TASK TO CARRY OUT: Each line of the data that mentions the string "computer" needs to be identified and copied.

——

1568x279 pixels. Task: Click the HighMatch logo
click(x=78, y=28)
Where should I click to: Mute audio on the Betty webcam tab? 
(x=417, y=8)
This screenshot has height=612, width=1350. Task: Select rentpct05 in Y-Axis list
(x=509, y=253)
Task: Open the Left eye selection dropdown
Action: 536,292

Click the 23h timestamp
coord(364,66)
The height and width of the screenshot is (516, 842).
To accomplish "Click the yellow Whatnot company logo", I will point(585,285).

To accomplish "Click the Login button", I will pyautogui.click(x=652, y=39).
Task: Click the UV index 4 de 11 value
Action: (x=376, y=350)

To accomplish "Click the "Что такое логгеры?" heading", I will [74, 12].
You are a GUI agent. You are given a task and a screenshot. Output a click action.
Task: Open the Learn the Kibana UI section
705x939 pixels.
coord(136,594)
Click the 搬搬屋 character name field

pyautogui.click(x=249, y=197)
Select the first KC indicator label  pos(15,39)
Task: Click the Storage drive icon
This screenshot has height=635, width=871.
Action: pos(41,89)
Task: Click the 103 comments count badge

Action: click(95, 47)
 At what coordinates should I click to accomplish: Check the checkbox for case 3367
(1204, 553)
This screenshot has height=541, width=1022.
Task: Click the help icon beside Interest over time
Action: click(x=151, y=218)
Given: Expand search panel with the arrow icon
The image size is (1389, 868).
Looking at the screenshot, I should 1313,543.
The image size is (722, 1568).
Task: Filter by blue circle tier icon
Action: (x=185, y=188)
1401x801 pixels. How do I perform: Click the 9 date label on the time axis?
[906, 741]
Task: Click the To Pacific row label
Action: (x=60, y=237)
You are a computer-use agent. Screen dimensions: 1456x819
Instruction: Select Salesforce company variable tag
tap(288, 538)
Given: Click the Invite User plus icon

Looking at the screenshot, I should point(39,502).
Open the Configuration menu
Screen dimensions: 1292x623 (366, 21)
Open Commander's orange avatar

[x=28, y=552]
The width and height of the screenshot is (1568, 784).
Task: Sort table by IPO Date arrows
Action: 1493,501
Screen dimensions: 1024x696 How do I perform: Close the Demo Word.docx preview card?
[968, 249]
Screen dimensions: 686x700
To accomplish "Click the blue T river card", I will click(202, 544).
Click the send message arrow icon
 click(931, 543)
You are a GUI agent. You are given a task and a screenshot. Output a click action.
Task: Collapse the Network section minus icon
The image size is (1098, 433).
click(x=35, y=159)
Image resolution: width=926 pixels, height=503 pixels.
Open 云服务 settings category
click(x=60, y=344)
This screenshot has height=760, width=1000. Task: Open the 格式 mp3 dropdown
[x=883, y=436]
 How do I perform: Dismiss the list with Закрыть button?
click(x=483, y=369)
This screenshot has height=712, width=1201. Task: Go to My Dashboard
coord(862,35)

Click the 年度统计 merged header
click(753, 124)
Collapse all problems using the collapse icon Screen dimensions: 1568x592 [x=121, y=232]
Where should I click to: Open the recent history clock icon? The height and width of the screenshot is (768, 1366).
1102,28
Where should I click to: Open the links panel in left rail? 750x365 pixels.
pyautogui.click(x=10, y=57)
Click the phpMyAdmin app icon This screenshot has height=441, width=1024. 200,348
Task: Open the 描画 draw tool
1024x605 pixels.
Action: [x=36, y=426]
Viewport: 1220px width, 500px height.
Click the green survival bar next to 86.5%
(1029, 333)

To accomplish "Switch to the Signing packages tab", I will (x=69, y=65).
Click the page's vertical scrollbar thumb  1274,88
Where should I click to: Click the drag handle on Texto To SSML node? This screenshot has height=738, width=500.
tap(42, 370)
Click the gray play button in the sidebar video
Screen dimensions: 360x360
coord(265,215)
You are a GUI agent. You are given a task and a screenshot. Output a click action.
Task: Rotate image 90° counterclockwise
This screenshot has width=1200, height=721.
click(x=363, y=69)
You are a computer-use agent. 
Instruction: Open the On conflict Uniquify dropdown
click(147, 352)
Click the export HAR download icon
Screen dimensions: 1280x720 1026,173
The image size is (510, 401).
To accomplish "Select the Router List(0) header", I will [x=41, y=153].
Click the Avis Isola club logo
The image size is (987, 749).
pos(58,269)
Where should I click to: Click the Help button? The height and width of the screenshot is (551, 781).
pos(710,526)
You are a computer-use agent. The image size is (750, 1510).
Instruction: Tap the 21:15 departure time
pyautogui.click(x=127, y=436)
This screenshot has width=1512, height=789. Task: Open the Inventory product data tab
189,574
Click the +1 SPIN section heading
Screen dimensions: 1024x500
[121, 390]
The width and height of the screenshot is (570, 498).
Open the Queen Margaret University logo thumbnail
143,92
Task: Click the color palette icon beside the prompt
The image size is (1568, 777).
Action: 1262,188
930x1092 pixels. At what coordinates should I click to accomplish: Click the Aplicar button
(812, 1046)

——

OUTPUT BELOW:
You are a computer-use agent. Screen dimensions: 1456x819
You are a computer-use agent. 
You are a computer-use agent. The image size is (750, 1510).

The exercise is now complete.